Resources & Credits

The dataset that we use are from the book Introduction to Statistical Learning by Gareth James, Daniela Witten, Trevor Hastie, and Rob Tibshirani. You can check the details in here.

Packages

import numpy as np
import pandas as pd
import statsmodels.api as sm
import statsmodels.formula.api as smf
import matplotlib.pyplot as plt

Credit - Load the dataset and EDA

The goal of Default.csv Dataset it to classify whether the person is default or not based on the several features. In this post, we will only use balance feature for classification.

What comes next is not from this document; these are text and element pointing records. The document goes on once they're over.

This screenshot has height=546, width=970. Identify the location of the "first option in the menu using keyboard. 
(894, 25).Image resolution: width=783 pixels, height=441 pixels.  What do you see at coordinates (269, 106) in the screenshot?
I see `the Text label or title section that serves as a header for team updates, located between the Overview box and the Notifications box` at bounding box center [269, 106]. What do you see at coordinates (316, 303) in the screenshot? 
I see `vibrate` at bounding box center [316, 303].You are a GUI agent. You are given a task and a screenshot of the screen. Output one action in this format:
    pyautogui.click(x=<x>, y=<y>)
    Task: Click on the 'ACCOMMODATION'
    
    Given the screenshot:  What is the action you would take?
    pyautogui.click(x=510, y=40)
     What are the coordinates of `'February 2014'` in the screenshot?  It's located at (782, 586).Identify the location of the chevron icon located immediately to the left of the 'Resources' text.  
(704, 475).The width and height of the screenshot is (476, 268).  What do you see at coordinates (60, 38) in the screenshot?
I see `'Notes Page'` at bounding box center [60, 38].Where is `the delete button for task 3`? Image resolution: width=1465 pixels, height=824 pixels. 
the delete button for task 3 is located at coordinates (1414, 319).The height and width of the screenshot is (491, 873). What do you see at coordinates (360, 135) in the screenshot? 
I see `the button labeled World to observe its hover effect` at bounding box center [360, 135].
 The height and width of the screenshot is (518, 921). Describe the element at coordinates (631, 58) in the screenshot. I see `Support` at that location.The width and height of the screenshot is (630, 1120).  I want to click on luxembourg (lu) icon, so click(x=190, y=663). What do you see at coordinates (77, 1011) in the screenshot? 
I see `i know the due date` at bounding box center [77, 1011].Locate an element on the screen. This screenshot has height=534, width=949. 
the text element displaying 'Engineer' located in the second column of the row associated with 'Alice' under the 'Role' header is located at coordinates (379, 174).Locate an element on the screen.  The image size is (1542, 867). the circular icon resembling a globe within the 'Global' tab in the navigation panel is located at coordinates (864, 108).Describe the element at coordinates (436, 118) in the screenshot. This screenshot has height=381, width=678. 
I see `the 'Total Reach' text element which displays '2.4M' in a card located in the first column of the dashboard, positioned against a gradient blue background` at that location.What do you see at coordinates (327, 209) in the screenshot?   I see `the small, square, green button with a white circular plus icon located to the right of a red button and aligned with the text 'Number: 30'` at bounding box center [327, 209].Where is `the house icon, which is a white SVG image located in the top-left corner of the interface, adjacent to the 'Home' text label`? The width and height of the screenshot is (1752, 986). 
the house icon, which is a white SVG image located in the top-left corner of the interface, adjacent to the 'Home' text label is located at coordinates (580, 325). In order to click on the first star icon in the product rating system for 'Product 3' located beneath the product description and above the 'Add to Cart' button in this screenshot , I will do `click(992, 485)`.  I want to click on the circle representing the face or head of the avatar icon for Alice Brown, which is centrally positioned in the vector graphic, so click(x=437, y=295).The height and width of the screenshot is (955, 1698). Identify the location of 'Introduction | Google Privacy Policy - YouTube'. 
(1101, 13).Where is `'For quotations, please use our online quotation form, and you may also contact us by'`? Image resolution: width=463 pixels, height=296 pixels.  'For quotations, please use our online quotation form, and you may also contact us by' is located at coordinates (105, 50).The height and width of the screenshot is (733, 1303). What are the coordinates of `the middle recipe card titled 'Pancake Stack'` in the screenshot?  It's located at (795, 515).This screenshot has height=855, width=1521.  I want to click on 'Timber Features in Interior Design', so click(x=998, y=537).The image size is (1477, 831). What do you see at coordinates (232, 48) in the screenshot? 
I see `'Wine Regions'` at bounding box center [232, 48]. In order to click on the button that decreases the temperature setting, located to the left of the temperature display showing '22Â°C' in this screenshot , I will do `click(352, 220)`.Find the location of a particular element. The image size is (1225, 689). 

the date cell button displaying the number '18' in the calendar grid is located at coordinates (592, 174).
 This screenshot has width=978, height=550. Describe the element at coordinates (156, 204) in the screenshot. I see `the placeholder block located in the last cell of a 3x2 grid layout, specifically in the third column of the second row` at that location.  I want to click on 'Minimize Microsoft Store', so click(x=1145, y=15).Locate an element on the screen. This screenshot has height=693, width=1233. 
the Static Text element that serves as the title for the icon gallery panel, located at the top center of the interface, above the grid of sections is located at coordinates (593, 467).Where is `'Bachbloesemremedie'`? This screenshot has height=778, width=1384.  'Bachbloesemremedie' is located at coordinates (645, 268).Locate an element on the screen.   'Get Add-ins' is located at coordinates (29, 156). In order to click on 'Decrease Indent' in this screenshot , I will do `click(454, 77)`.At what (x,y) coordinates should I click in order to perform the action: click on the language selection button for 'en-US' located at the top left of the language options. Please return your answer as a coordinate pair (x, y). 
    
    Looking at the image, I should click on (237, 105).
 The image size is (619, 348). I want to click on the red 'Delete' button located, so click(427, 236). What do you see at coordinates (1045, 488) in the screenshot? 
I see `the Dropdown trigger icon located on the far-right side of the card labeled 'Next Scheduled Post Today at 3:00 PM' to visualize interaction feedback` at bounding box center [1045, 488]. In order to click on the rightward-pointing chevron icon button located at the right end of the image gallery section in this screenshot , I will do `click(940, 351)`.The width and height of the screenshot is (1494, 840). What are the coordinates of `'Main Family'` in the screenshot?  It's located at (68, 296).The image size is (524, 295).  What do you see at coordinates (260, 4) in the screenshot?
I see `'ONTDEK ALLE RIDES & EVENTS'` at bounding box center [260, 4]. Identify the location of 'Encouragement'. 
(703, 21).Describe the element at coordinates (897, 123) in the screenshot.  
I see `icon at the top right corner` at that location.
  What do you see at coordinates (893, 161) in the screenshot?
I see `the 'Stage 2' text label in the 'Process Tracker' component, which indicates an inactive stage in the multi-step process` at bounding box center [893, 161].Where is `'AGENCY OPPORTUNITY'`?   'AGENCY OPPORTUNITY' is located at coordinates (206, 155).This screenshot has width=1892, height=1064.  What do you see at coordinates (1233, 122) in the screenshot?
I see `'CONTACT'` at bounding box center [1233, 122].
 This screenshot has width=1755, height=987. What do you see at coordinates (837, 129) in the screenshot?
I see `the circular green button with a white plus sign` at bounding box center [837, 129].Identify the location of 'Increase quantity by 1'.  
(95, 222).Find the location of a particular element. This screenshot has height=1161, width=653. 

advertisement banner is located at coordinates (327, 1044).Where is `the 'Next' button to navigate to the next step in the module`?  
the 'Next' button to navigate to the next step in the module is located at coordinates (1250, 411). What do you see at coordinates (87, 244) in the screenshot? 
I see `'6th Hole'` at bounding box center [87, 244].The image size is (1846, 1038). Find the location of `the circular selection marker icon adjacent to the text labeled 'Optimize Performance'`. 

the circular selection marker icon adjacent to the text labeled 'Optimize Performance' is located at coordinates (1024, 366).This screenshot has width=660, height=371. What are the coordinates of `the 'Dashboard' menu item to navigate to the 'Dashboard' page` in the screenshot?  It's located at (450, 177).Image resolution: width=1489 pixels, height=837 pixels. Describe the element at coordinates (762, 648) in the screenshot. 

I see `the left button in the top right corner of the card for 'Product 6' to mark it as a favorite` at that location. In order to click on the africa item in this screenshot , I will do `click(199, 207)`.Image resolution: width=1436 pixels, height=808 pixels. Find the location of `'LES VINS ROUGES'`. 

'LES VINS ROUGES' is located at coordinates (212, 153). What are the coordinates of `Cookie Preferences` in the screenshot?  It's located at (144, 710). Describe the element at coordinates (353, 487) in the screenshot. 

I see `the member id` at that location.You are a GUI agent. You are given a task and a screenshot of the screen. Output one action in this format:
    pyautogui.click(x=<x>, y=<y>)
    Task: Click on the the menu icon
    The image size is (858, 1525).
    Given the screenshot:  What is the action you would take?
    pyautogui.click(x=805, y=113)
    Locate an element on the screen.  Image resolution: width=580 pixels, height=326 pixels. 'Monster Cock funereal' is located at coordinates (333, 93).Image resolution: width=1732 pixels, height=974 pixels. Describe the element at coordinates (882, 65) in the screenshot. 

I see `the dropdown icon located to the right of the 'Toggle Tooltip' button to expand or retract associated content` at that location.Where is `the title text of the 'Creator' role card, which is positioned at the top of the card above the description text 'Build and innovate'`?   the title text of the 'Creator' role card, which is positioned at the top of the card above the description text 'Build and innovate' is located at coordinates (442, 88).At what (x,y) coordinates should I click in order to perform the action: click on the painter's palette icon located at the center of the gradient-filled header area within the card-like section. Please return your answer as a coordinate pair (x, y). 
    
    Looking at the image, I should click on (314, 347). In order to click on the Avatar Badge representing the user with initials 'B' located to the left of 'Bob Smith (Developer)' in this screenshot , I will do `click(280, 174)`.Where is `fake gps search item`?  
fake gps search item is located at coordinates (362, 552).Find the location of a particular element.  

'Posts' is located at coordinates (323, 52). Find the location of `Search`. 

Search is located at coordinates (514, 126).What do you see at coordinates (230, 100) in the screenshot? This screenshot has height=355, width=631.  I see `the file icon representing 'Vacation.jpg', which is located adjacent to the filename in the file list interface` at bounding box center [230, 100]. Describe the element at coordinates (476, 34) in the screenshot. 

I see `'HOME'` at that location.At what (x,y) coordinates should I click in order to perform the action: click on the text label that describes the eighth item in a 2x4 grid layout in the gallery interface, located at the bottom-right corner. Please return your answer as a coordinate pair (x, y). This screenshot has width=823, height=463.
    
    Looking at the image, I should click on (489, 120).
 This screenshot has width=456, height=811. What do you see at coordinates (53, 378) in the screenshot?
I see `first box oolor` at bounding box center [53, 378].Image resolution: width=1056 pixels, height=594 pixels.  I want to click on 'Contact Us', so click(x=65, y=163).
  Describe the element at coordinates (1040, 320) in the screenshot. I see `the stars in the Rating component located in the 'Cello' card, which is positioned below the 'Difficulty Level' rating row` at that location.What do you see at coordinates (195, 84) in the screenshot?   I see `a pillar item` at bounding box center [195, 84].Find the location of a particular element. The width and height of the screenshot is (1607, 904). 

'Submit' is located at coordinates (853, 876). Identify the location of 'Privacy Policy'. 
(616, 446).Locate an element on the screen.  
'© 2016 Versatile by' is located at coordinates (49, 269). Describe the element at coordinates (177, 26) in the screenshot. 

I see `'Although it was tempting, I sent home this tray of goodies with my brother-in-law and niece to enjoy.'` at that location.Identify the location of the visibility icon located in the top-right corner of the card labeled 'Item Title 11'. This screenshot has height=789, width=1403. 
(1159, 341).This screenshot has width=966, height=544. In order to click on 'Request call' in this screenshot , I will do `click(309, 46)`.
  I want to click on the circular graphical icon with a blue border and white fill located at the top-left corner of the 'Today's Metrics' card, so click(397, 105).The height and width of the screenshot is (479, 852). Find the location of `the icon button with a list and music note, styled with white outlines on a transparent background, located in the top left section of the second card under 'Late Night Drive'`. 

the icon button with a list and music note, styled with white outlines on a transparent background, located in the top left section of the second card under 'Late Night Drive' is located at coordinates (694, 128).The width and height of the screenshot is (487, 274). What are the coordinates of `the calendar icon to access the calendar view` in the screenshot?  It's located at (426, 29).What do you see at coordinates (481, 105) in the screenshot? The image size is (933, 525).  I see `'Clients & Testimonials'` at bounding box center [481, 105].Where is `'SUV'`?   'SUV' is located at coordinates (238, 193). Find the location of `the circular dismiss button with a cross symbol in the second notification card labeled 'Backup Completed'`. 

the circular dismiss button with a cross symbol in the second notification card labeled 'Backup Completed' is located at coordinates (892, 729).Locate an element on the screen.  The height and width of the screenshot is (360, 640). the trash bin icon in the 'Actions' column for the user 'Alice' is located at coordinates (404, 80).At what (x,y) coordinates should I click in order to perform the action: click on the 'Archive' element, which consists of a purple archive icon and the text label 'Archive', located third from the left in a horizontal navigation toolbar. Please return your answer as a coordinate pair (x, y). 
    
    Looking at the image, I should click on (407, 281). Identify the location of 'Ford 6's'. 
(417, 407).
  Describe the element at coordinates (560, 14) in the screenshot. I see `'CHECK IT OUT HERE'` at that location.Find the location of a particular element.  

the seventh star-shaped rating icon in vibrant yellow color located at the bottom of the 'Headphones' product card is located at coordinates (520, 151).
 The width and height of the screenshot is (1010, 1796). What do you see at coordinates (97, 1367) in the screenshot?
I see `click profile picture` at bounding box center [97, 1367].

default = pd.read_csv('./dataset/Default.csv')
default = default[['default', 'balance']]
default.shape
(10000, 2)
default.head()
default balance
0 No 729.526495
1 No 817.180407
2 No 1073.549164
3 No 529.250605
4 No 785.655883

Simple model - linear regression

At first, we build simple linear regression model for the baseline.

X = default['balance']
X = sm.add_constant(X)
X.iloc[:6, :]
const balance
0 1.0 729.526495
1 1.0 817.180407
2 1.0 1073.549164
3 1.0 529.250605
4 1.0 785.655883
5 1.0 919.588530

Then we convert label (or response variable) from text data to numerical.

y = list(map(lambda x: 1 if x == 'Yes' else 0, default['default']))
y[:6]
[0, 0, 0, 0, 0, 0]
linear_reg = sm.OLS(y, X).fit()
linear_reg.summary()
OLS Regression Results
Dep. Variable: y R-squared: 0.123
Model: OLS Adj. R-squared: 0.122
Method: Least Squares F-statistic: 1397.
Date: Thu, 27 May 2021 Prob (F-statistic): 2.77e-286
Time: 17:59:23 Log-Likelihood: 3644.8
No. Observations: 10000 AIC: -7286.
Df Residuals: 9998 BIC: -7271.
Df Model: 1
Covariance Type: nonrobust
coef std err t P>|t| [0.025 0.975]
const -0.0752 0.003 -22.416 0.000 -0.082 -0.069
balance 0.0001 3.47e-06 37.374 0.000 0.000 0.000
Omnibus: 8547.967 Durbin-Watson: 2.023
Prob(Omnibus): 0.000 Jarque-Bera (JB): 180810.806
Skew: 4.243 Prob(JB): 0.00
Kurtosis: 22.025 Cond. No. 1.93e+03


Warnings:
[1] Standard Errors assume that the covariance matrix of the errors is correctly specified.
[2] The condition number is large, 1.93e+03. This might indicate that there are
strong multicollinearity or other numerical problems.

After that, we can measure the performance with graph.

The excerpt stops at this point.